## [Available data]
□ □ □ □ □ □ □

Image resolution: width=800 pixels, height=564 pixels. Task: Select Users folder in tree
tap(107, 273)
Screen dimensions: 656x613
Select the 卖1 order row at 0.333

□ □ □ □ □ □ □

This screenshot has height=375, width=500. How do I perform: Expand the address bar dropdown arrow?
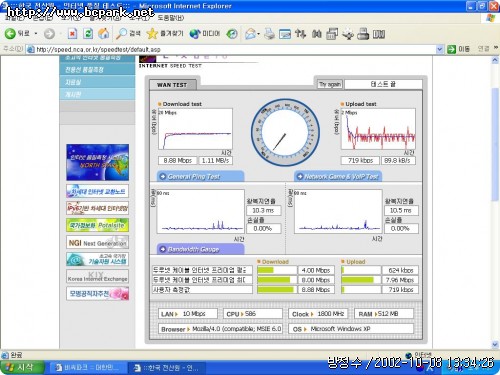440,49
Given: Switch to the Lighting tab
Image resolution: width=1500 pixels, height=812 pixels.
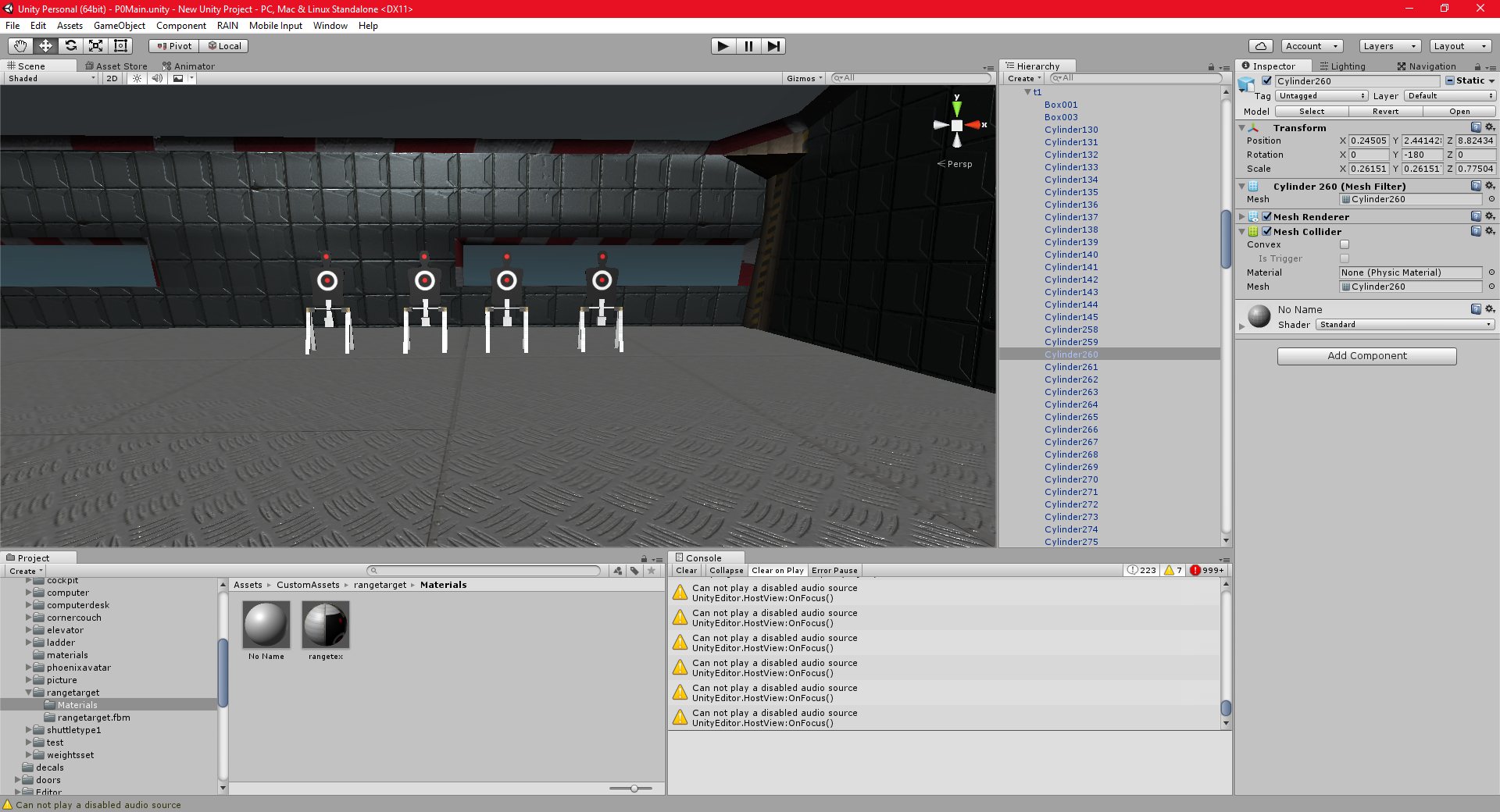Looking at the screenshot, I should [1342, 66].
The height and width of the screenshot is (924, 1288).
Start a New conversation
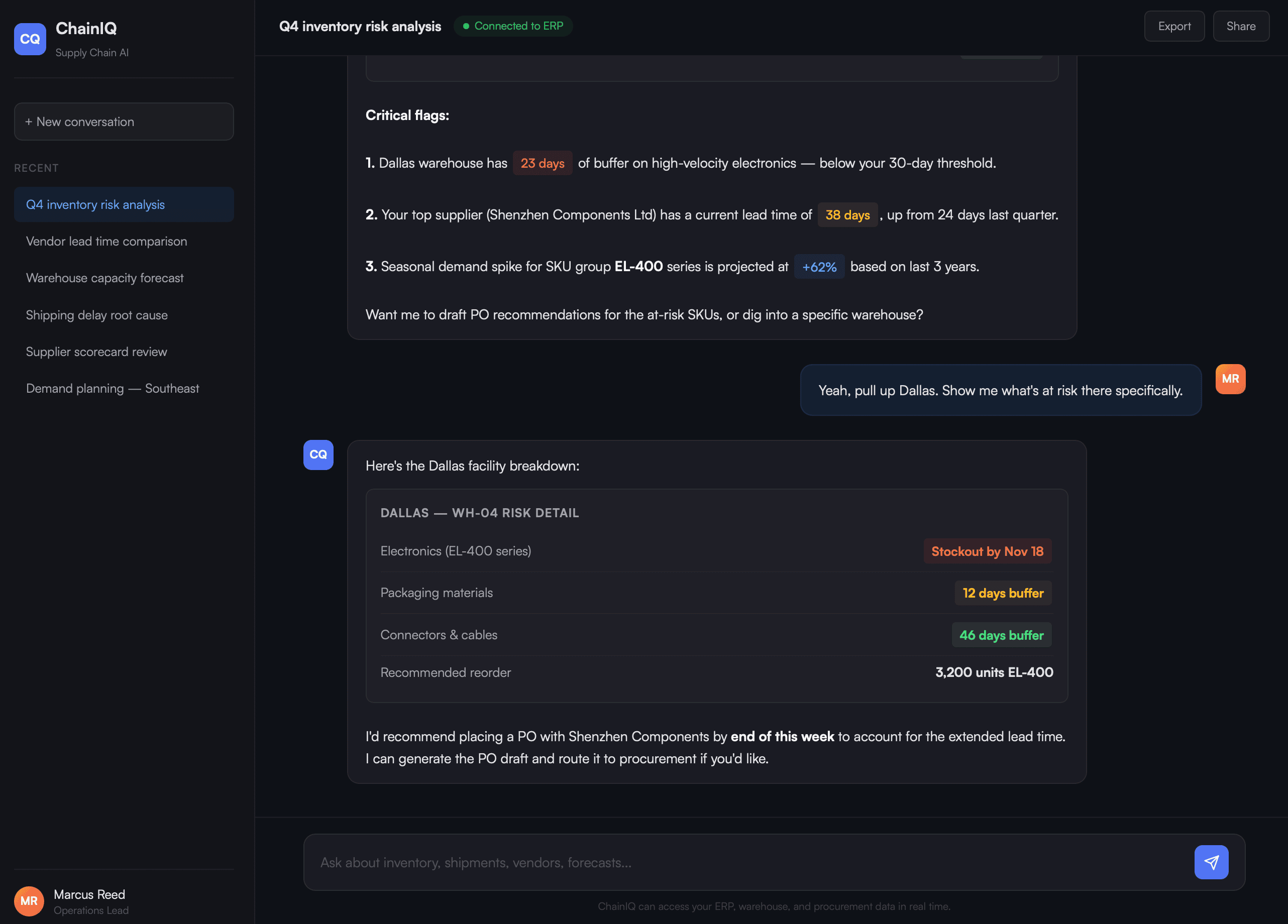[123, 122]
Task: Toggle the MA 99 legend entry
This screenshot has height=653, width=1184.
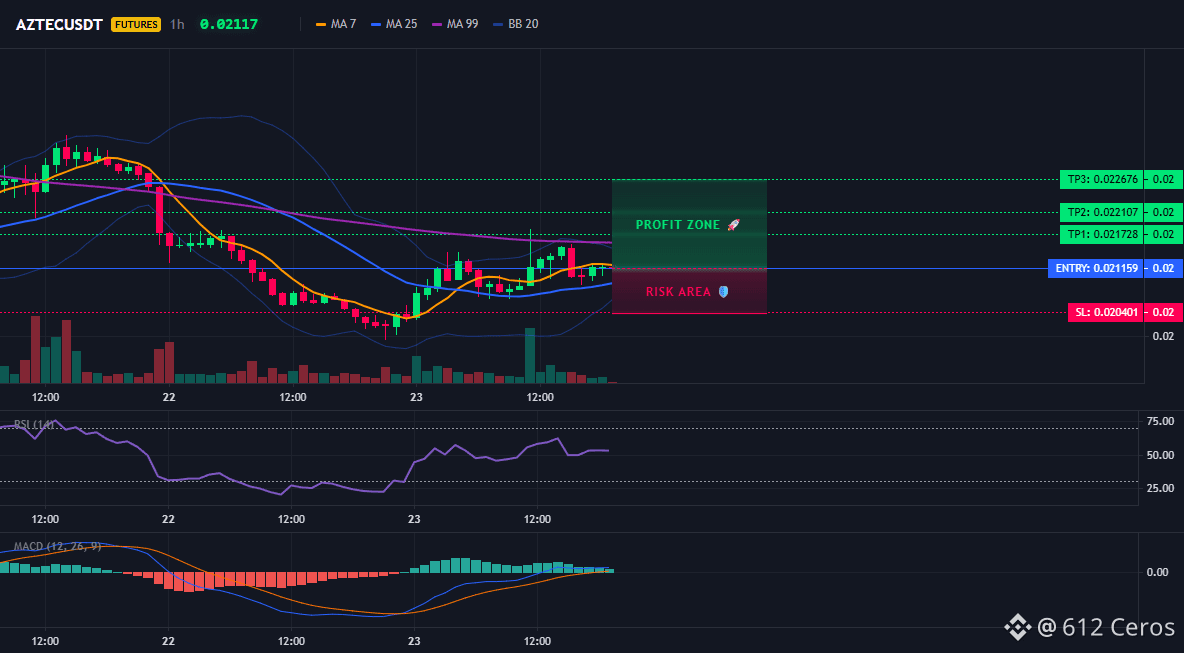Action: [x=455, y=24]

□ □ □ □ □ □ □

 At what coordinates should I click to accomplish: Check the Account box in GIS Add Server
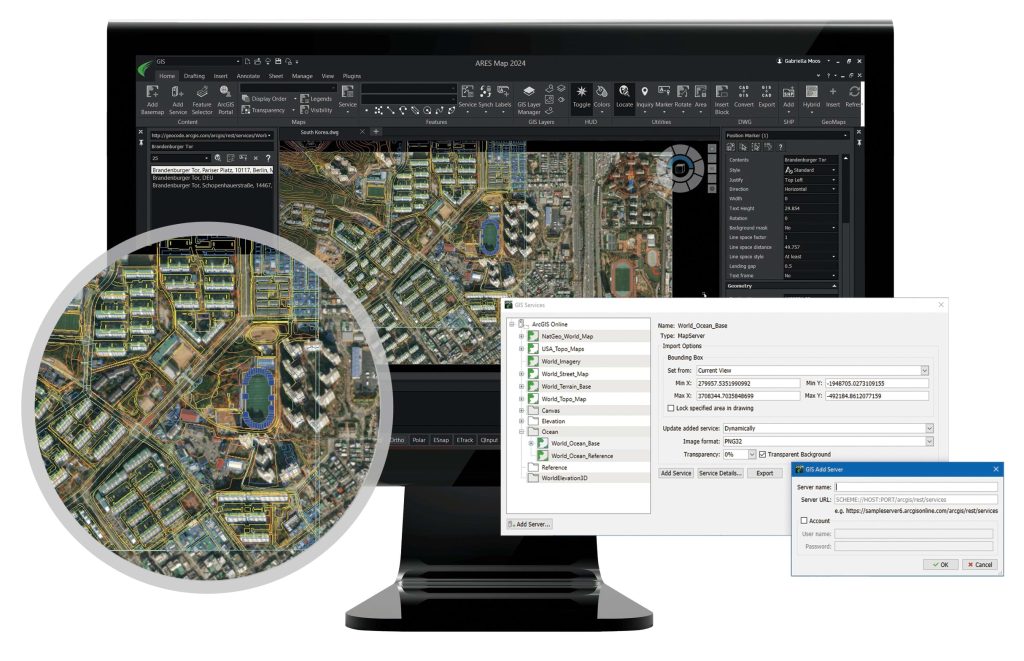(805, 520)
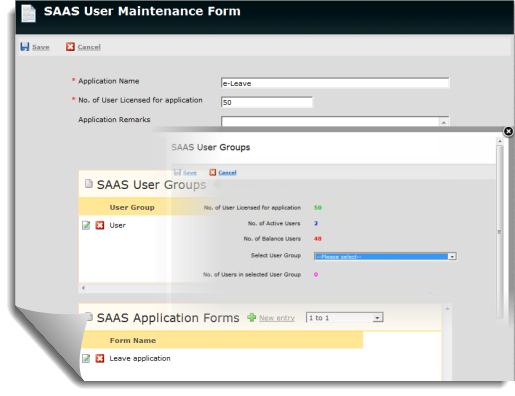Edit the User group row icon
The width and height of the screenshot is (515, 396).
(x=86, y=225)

□ □ □ □ □ □ □

## [Goal of the exercise]
In the listing above, locate the line containing "Image resolution: width=800" and the line containing "Select the 卖1 order row at 0.333". Transcribe those two lines and everything between them, exactly as written.

## [Answer space]
Image resolution: width=800 pixels, height=564 pixels. Task: Select Users folder in tree
tap(107, 273)
Screen dimensions: 656x613
Select the 卖1 order row at 0.333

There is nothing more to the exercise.